Empirical Distributions

Empirical distributions can now be loaded from a Source, using the new SeededRandom.empiricalFromSource(Source source) API. This allows you to easily construct distributions from source data, structured as a histogram, and then use them in your model.

ModelContext

A new API object is available in all models, called ModelContext. In AgentBasedModel this is available by calling getContext(), and returns the context of the current model. Through this context you can access additional APIs relating to the model, including the current tick (through getTick) and the root PRNG (through getPrng).

Model.init

Model.init() is a new lifecycle method available on all Models. This acts similarly to a constructor, however contextual APIs such as ModelContext will be available. This interacts with the new Immutable Schema restrictions, as after init() has been called, methods affecting the data structure of the model can no longer be called.

Model Sampler

The Model Sampler is a new interface onto multi-run, allowing more declarative execution of collecting samples from a model over a given parameter space. Currently this is only available through the REST API.

Experimental Modules

In the pursuit of newer features to end users, but clear communication of stability and readiness for production, we have a new classification of modules: experimental. These are modules that are not guaranteed to be stable, either in the implementation or their API, and so are not suitable for production use. They have however been tested internally by us, and are at the point where external users should be able to usefully try and test them, and provide feedback on whether these modules are suitable.

Financial Tool Kit

This module provides two new APIs for defining domain specific agent-based models. The first API allows the definition of a system of traders and markets, where the markets hold an internal order book which is executed on via messages from traders. The second is a lending model, where a system of borrowers and lenders take out loans and make repayments, tracked through balance sheets.
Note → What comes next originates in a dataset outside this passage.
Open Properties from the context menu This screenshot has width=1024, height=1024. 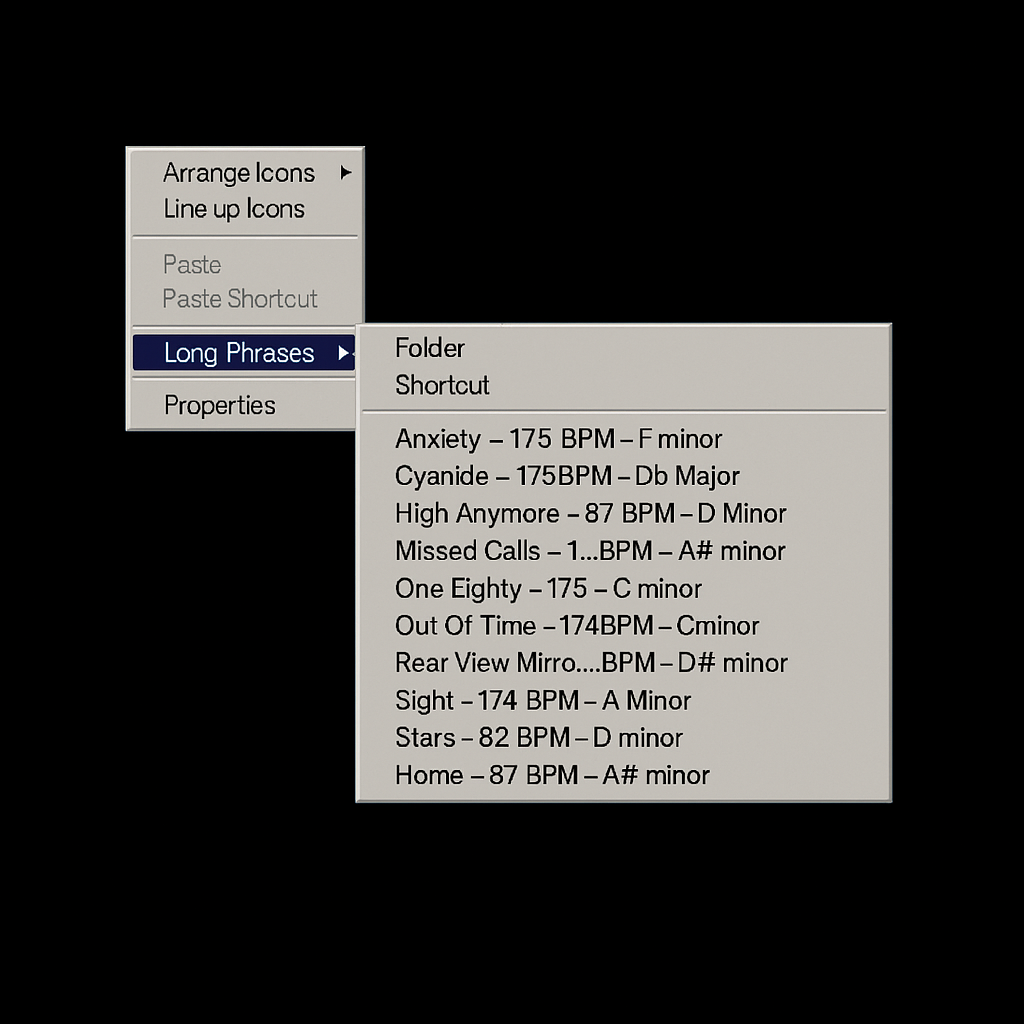pos(245,406)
The full documentation for this module is here on the reference: Financial Tool Kit.

SparkGraph

SparkGraph has been reclassified as an experimental module, with no other changes.

DistributedGraph

DistributedGraph is a new implementation of a distributed execution engine for very large networks of agents. It is designed to be more performant than SparkGraph, and is available for initial testing.

Other Enhancements

Command Line Interface

The CLI mode is a new addition that allows models to be run from the command line, rather than using the webserver. While the server is still used to run the task, once it is finished it will exit. Enabling this new mode is striaghtforward, as you just need to pass program arguments through to the existing Server.run call. If any arguments are passed, the server will try and execute them, otherwise if no arguments are passed the server will start as usual.
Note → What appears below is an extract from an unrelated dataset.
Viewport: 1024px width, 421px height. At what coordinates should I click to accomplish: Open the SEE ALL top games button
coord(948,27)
Parquet Directory Structure

For parquet output on batch and multi-run, the SDK needs to output into a set of directories containing all of the results. In previous versions this was done by grouping results into separate directories per run. This was friendly to humans, as it was clear where the results for a given run are located, but in practice these results are often used from query engines such as SparkSQL. For these systems, files should be grouped by their data structure (columns).
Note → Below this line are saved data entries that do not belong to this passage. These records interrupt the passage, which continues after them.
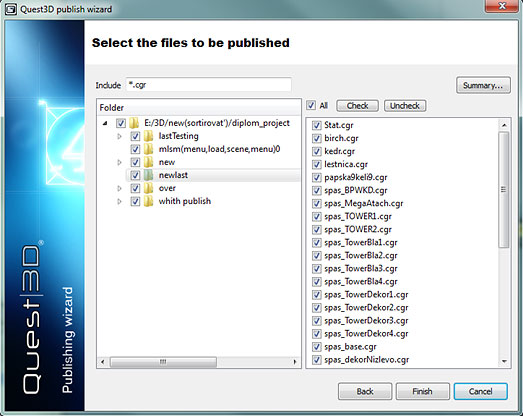
Task: Uncheck the spas_base.cgr checkbox
Action: (316, 347)
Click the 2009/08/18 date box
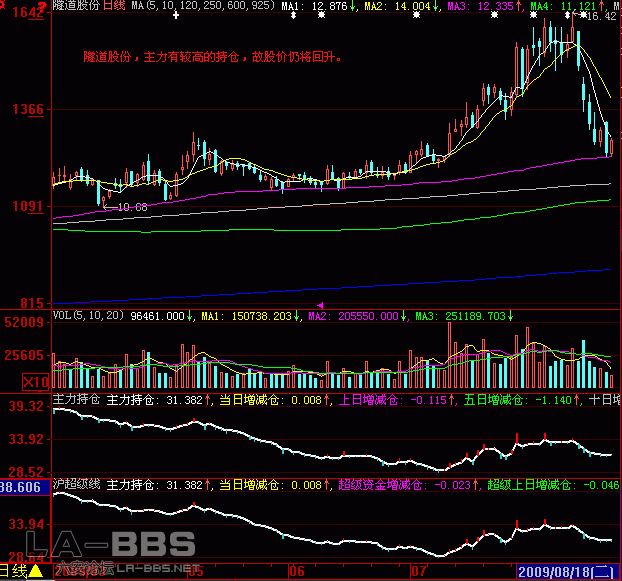Image resolution: width=622 pixels, height=581 pixels. tap(568, 572)
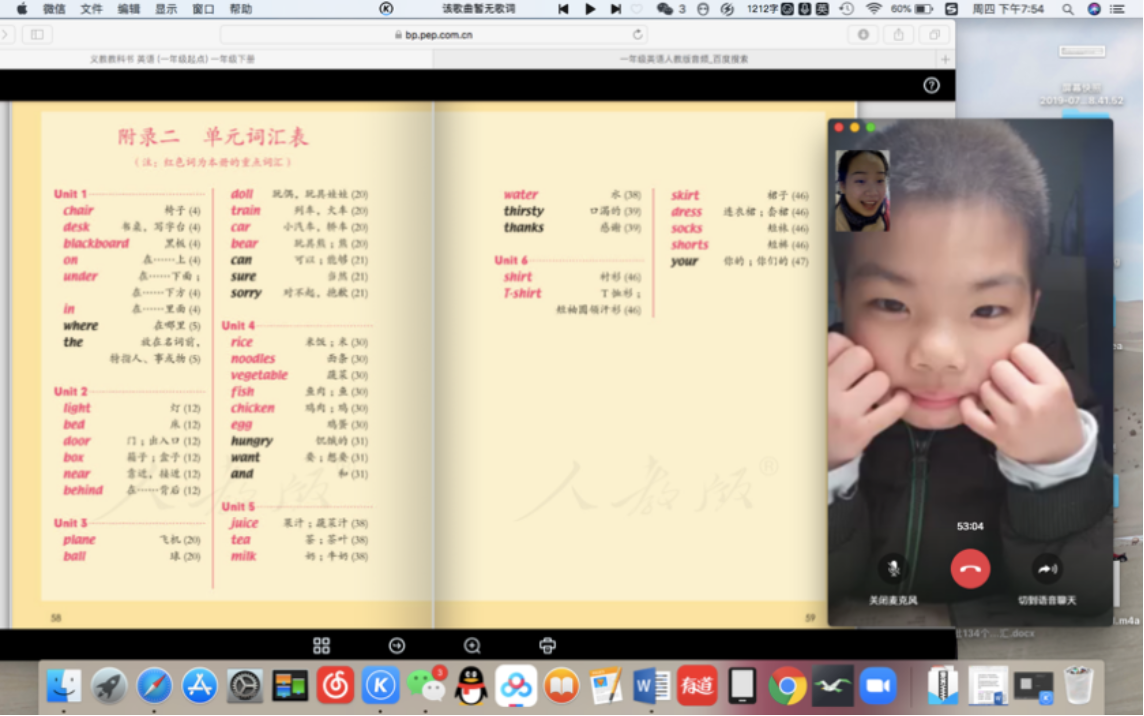The height and width of the screenshot is (716, 1144).
Task: Open QQ from the Dock
Action: [470, 686]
This release adds a new configuration setting to control the output structure, with the default the new query-friendly group-by-type.

Model Health Checks

The server is now able to perform a set of health checks on models when it is starting up, to advise on potential problems. With this release there exists a check for Repeatable Models which attempts to detect if your model is deterministic with respect to the configured seed. If it is not, then it will log a warning advising that the model fails the test.